• **Problems to solve**:
1) According to the article on abortion access in Washington, when did Washington clinics begin taking on patients traveling from Texas?
2) From the article on abortion access in Washington, write out the passage starting with "As other states" and going on through "in Washington state.".

• **Excerpt to read**:
************

Washington remains a hub for reproductive health care post-Roe

As other states moved to ban abortion in 2022, elected officials, abortion providers and advocates worked to strengthen protections in Washington state.

Overhead view of a crow of protesters marching and holding signs

Demonstrators seen on the steps outside City Hall during a StopTheBans abortion-rights rally in Seattle, May 21, 2019. (Matt M. McKnight/Crosscut)

Early in 2022, abortion providers and advocates in Washington were preparing for Roe v. Wade to be overturned. In May and June, the rest of the country caught up, as the U.S. Supreme Court’s ruling in Dobbs v. Jackson Women’s Health threw the future of reproductive health care in America into chaos.


This is part of a series updating our readers on some of our top stories of the past year.


As states across the country have moved to ban abortion over the past six months, elected officials, abortion providers and advocates in Washington have done the opposite, working to strengthen existing protections for reproductive health care and the state’s longstanding status as a destination for abortion-seekers. As 2023 approaches, they’re reflecting on a year when abortion access entered the news cycle with new urgency, impacting policy, elections and even fundraising. 

Here’s what 2022 looked like on the ground. 

As the new year began, abortion providers were already coping with an influx of out-of-state patients. Long a destination for abortion-seekers from Idaho, Washington clinics began taking on patients traveling from Texas in late September 2021, less than a month after that state implemented a six-week abortion ban. It was in this environment of heightened need that Roe v. Wade would be overturned in June, driving even more patients to seek care across state lines. 

Planned Parenthood was prepared for what came next, said Paul Dillon, vice president of public affairs for the organization’s Greater Washington and North Idaho chapter. 

“Having that infrastructure set up played a huge role in us being able to meet patients where they’re at,” said Dillon.

************

Collected data entries
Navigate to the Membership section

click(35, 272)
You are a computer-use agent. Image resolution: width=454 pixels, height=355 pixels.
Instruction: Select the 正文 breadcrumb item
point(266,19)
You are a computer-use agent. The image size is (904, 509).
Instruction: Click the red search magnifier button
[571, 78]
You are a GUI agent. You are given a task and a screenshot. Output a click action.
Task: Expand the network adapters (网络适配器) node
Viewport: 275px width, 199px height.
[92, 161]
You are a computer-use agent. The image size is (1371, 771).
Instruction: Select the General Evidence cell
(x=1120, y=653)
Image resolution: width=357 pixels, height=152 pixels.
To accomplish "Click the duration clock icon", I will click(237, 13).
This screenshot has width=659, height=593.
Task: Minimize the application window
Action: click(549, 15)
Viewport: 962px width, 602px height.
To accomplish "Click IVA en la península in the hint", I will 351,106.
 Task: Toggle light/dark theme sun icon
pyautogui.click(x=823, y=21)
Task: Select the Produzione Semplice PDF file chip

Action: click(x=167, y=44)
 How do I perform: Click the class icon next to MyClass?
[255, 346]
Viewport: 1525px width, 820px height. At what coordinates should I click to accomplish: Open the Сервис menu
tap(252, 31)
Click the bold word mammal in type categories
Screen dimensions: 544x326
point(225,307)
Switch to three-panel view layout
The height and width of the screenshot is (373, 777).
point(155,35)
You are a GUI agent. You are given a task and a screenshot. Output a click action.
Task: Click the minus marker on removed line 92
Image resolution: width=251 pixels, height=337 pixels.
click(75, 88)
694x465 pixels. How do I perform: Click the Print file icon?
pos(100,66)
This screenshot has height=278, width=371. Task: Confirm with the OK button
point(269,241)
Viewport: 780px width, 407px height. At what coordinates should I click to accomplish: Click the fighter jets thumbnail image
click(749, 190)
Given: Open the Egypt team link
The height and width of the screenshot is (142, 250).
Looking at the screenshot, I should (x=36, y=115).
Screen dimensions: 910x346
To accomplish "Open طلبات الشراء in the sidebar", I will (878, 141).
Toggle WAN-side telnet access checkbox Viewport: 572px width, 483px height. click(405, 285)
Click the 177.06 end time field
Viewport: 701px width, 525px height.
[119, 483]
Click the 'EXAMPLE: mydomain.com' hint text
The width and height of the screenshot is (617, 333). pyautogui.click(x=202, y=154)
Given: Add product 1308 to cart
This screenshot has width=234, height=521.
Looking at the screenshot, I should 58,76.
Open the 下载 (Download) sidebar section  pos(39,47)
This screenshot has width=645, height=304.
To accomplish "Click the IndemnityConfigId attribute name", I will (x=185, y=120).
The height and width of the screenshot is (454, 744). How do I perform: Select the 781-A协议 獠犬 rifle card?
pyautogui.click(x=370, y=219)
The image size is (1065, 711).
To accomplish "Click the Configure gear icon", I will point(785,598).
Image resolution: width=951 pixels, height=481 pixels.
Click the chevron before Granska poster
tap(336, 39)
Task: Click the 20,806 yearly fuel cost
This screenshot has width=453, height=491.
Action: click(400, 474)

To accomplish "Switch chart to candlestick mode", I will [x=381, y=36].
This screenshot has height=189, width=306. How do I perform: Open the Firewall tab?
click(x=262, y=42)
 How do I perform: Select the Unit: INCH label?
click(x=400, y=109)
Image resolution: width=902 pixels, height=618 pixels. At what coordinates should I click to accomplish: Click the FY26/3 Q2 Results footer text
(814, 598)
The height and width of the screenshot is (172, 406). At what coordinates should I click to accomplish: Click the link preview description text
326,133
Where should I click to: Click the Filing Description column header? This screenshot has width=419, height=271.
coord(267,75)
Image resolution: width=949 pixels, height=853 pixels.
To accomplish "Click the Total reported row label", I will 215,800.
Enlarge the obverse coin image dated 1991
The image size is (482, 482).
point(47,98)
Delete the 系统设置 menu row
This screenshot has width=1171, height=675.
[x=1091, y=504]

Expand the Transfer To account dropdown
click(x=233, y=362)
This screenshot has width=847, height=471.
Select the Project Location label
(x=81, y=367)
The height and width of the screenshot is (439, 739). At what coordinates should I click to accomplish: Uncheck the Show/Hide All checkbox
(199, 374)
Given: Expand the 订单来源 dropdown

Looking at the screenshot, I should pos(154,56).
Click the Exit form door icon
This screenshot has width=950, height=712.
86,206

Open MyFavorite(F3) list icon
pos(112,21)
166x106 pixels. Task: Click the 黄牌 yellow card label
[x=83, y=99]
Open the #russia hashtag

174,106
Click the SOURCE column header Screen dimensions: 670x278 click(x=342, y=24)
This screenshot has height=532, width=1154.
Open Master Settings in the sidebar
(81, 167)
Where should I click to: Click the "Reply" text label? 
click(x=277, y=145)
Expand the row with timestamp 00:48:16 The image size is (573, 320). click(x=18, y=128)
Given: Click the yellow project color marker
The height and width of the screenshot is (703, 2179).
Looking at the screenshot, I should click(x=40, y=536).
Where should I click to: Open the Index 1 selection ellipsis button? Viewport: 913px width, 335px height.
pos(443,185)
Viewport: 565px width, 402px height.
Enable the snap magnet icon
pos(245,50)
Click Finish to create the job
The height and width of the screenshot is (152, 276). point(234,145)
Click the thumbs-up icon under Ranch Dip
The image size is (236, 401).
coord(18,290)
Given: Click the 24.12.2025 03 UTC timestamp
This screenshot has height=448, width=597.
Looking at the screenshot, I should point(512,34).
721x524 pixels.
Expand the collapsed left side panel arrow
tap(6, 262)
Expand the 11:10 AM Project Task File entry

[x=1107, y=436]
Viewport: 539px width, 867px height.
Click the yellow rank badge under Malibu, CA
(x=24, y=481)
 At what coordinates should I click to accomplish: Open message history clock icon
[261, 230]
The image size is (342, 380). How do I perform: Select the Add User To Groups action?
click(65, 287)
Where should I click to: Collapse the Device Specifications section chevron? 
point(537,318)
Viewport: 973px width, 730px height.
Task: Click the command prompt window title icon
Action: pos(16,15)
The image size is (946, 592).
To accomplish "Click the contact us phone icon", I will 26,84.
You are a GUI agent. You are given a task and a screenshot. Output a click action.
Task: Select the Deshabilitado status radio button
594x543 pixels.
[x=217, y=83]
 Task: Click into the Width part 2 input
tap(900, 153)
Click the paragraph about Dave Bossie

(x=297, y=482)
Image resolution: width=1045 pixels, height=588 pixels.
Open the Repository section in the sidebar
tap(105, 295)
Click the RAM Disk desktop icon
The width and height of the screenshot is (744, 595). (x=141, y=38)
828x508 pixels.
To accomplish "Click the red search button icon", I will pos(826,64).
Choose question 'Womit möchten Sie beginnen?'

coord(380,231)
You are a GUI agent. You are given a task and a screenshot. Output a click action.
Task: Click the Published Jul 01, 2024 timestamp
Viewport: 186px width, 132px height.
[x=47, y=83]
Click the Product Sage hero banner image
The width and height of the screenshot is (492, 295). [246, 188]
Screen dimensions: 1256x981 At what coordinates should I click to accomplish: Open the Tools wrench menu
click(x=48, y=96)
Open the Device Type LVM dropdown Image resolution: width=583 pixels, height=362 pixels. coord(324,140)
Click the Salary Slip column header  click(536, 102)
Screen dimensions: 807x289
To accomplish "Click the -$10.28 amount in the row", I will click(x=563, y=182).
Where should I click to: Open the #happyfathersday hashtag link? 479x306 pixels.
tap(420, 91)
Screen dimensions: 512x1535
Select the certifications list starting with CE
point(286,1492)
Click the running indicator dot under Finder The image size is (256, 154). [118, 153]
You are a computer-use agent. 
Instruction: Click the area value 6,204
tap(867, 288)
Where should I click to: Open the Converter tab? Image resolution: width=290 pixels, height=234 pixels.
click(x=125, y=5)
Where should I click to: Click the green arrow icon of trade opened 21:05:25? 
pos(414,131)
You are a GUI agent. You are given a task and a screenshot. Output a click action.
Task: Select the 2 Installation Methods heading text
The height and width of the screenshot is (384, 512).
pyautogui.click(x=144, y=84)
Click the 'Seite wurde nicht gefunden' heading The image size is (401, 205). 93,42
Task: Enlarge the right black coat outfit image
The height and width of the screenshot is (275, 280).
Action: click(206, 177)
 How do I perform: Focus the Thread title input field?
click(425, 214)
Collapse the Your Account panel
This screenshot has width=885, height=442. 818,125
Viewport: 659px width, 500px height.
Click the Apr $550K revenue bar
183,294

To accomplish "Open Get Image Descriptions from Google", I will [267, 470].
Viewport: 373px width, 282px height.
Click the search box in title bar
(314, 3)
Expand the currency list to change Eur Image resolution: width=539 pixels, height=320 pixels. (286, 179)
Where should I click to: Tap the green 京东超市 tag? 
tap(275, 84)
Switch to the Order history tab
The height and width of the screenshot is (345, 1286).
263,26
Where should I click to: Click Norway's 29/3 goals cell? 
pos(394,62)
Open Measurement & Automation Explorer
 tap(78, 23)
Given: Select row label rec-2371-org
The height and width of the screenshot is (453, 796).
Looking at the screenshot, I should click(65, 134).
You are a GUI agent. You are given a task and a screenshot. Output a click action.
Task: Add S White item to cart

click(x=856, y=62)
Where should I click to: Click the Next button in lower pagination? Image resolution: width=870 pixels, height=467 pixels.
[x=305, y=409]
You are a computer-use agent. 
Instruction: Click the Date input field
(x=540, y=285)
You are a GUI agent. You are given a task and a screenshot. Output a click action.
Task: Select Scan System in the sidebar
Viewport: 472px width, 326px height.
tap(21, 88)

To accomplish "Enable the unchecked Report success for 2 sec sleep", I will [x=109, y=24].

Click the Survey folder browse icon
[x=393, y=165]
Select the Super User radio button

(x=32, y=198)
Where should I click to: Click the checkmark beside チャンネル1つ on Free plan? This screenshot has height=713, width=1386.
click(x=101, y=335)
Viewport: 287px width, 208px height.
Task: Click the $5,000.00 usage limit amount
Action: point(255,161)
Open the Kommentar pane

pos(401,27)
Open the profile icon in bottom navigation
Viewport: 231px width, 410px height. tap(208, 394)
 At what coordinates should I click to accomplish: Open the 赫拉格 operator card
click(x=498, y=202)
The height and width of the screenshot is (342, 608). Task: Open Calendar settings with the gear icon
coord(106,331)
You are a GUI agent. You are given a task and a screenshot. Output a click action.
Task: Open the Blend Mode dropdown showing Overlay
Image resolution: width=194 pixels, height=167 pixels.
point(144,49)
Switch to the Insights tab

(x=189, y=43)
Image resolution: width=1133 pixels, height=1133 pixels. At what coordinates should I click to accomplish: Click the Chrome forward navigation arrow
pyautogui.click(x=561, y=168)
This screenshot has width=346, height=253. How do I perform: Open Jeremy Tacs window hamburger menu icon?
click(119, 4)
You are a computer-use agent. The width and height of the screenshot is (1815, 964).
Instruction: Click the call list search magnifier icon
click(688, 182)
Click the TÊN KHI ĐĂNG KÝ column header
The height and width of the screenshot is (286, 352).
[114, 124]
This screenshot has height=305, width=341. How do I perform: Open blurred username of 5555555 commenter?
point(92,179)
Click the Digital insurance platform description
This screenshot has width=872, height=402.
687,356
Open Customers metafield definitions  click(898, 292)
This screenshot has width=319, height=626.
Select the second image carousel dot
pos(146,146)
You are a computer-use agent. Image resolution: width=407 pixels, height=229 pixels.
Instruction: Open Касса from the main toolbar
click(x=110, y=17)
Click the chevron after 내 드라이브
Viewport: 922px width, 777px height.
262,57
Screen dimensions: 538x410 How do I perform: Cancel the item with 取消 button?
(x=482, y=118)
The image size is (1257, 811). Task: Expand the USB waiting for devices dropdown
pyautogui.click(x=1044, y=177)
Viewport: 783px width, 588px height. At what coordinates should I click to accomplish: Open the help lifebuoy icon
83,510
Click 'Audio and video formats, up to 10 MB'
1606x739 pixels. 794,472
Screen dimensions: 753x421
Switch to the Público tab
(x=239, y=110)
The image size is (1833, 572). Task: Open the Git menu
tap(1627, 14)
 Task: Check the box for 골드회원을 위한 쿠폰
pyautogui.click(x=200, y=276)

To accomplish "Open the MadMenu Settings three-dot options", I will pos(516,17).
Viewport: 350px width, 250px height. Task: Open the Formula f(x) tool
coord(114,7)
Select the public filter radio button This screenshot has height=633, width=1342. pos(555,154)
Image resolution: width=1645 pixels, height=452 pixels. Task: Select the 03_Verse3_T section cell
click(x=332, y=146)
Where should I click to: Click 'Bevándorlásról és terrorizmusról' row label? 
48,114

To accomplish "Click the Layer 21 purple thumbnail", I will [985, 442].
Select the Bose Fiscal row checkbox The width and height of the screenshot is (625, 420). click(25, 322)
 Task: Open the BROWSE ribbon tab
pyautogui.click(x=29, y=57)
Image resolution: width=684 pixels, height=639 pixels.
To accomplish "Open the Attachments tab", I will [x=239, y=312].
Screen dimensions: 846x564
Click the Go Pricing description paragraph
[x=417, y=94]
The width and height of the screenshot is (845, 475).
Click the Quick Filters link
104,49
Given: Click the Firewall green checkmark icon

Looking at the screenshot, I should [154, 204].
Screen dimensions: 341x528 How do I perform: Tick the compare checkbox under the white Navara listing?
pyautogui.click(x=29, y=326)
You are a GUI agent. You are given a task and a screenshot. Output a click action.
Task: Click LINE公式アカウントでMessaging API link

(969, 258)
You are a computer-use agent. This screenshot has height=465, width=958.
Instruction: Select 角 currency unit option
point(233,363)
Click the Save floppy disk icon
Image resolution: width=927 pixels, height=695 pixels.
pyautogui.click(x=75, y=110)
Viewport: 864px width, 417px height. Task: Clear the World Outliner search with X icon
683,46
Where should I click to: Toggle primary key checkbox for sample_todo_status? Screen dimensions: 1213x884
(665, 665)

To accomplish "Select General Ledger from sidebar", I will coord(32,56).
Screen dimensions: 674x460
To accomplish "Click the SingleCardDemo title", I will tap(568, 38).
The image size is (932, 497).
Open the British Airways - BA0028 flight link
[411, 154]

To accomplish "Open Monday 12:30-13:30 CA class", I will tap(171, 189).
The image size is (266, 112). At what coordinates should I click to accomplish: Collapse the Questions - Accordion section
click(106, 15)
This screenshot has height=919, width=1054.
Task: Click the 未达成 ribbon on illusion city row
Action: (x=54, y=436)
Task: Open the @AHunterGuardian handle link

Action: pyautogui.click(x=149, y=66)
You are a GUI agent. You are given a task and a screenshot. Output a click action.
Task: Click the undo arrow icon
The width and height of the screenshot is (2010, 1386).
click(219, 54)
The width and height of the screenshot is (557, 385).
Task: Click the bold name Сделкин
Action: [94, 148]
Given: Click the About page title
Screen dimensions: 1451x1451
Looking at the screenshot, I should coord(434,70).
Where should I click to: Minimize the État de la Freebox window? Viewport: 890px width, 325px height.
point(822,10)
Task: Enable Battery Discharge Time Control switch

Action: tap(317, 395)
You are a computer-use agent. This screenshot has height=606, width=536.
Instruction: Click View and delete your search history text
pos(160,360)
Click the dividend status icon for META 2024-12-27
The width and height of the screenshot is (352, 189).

************

• **Task responses**:
1) In late September 2021.

2)
As other states moved to ban abortion in 2022, elected officials, abortion providers and advocates worked to strengthen protections in Washington state.